> _Pixel coordinate grounding data_:
------------
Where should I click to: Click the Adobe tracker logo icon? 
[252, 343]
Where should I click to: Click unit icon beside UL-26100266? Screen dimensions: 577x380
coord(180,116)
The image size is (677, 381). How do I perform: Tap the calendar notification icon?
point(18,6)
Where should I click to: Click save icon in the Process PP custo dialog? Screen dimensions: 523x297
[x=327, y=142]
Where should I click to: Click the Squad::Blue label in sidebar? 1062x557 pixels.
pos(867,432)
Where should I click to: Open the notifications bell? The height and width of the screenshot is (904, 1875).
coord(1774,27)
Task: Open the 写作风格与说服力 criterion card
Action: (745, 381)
------------
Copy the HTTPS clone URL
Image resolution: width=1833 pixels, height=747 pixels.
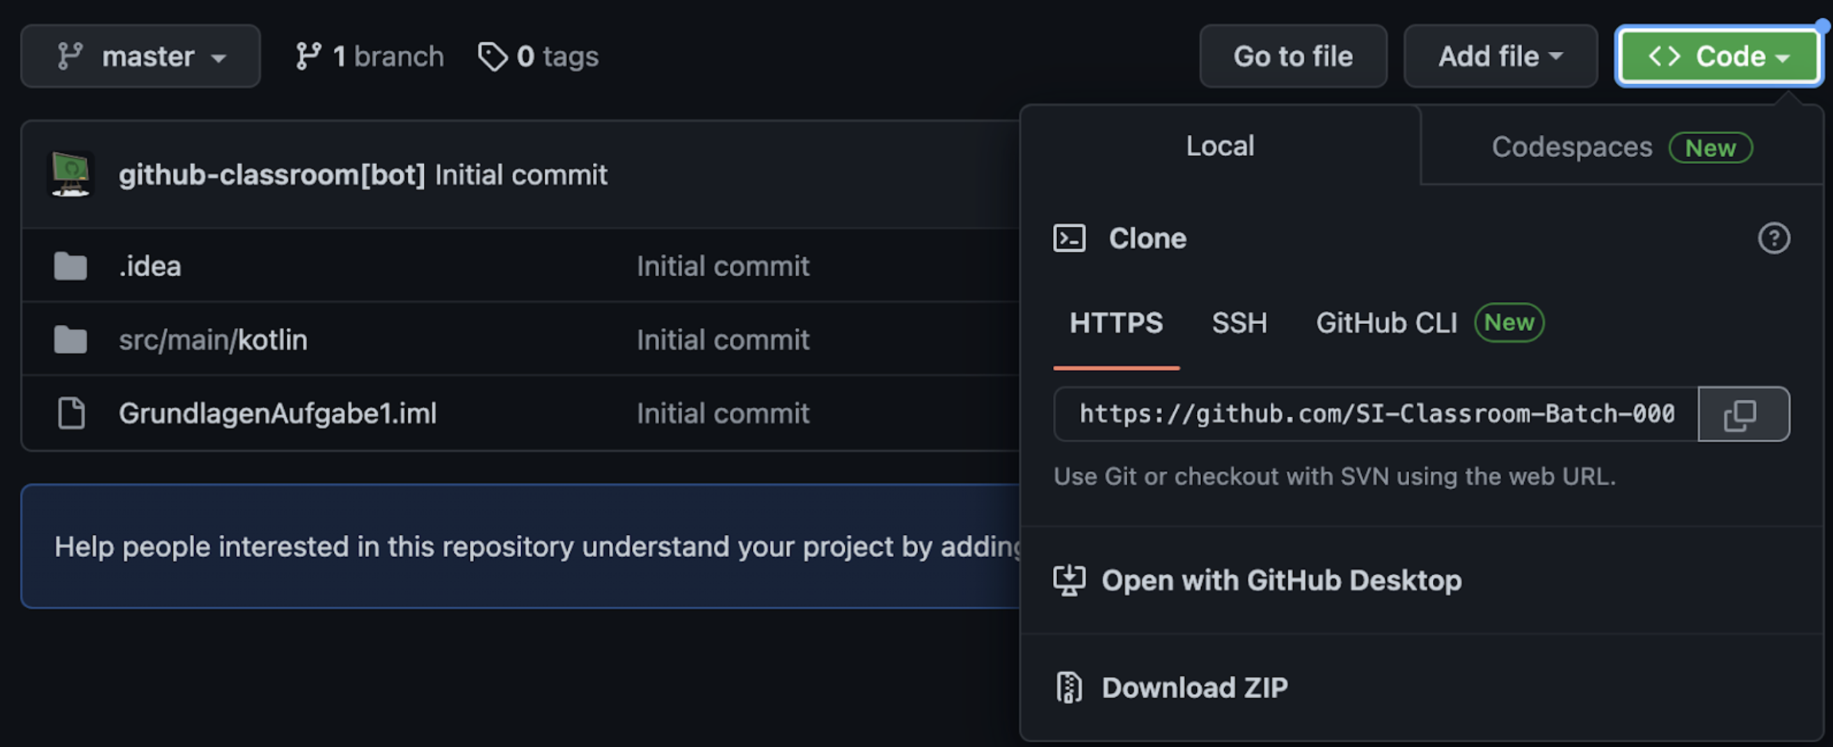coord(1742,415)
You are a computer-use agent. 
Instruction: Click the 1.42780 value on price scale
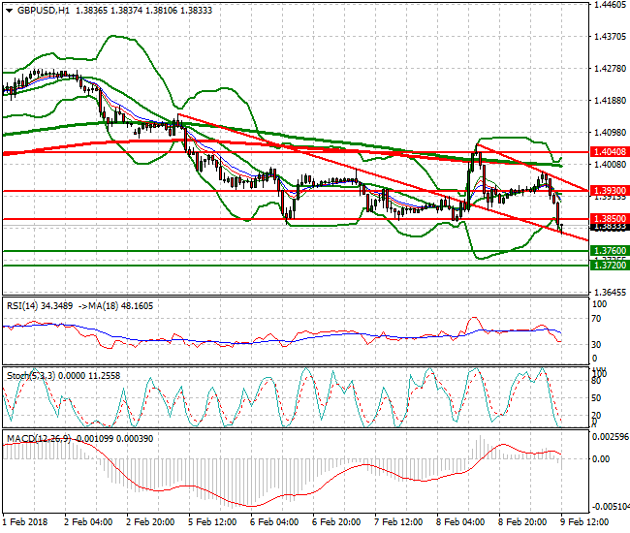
------------
Word for word, restate the lines above from the one with "Image resolution: width=1833" through the one with "Instruction: Click the", keeping both ends and dropping the pictures.

> _SOLUTION TO THIS PROBLEM_:
Image resolution: width=1833 pixels, height=747 pixels.
coord(1742,415)
You are a computer-use agent. 
Instruction: Click the 1.42780 value on price scale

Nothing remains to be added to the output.